Beat this! Staging the world's worst poet

It's enough to strike the fear of God into any theatre producer. After more than a century of neglect, they've discovered a play written by William McGonagall, the prodigious Dundee writer celebrated for being the world's worst poet.

According to Chris Hunt, editor of the forthcoming William McGonagall Collected Poems and quoted in The Sunday Times, the writer's melodrama Jack o' the Cudgel (or The Hero of a Hundred Fights) is just as dire as poems such as The Tay Bridge Disaster.

Fortunately, today's theatre producers are a robust lot, well versed in salvaging disastrous commissions from the hungry mouths of critics. All they need do is select one of the following options and wait for the plaudits to roll in...

1. McGonagall the Musical: Trevor Nunn mounts an epic staging of the play written by Boublil and Schönberg. No one can follow the story, but the closing number, Hero of a Hundred Fights, makes everyone feel important.

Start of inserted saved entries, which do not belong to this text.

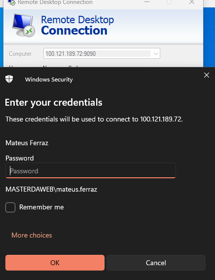This screenshot has height=280, width=215.
Task: Click the Remote Desktop Connection title bar text
Action: tap(55, 2)
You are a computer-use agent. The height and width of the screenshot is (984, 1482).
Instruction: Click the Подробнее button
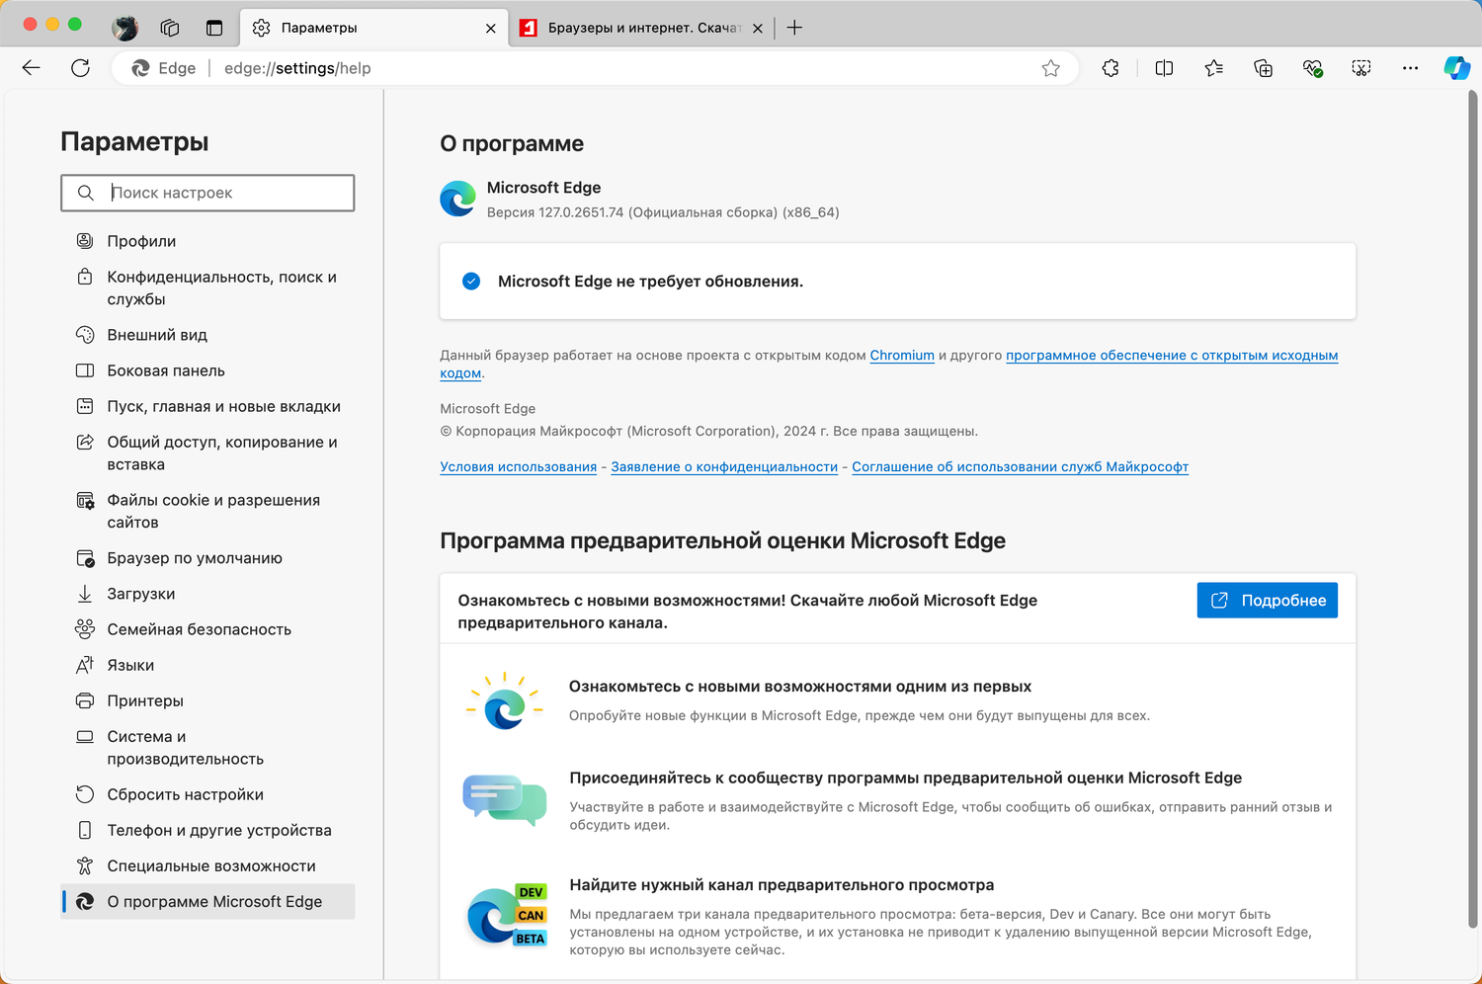[x=1267, y=601]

2. Cudgel/Pussycat!: New York's Wooster Group combines elliptical texts from McGonagall's play with scenes from Russ Meyer's Faster, Pussycat! Kill! Kill! in a multimedia collage inspired by the writings of Gertrude Stein.

3. The all-star staging: Robert Altman returns to The Old Vic to direct Madonna, David Beckham and someone out of Sex and the City in a performance so glitzy nobody notices the play.

4. The site specific version: Edinburgh's Grid Iron draws out contemporary relevance by performing the play in a US army base in Iraq. Weaker moments will be obscured by the noise of explosions and the sound of dying innocents. Stars Thelma Barlow from Coronation Street.

5. The McGonagall Project: One-man show by Canadian wunderkind Robert Lepage. Set in 15th century Japan, it explores the remarkable coincidence of McGonagall's play being written in the same year as the opening of the first shoe shop in Quebec City. Music by Laurie Anderson.

6. The community opera: Featuring a cast of 780 ex-convicts, the Young Vic's spectacular interpretation will have its shortcomings overlooked because everyone likes the new theatre.

7. The dance interpretation: Michael Clark draws on his Scottish roots for an all-nude extravaganza featuring the Dundee United squad and former members of the Clash.

8. La trique de Jack (héros d'cent combats): 16-hour production in French directed by Olivier Py who draws out the Catholic symbolism of McGonagall's misunderstood masterpiece. Contains nudity and puppets.

9. The complete works: Dublin's Gate Theatre performs Jack o' the Cudgel as the centrepiece of an 18-day continuous performance of McGonagall's oeuvre, thereby deflecting criticism that it's not very good. Features stars of Father Ted and Westlife.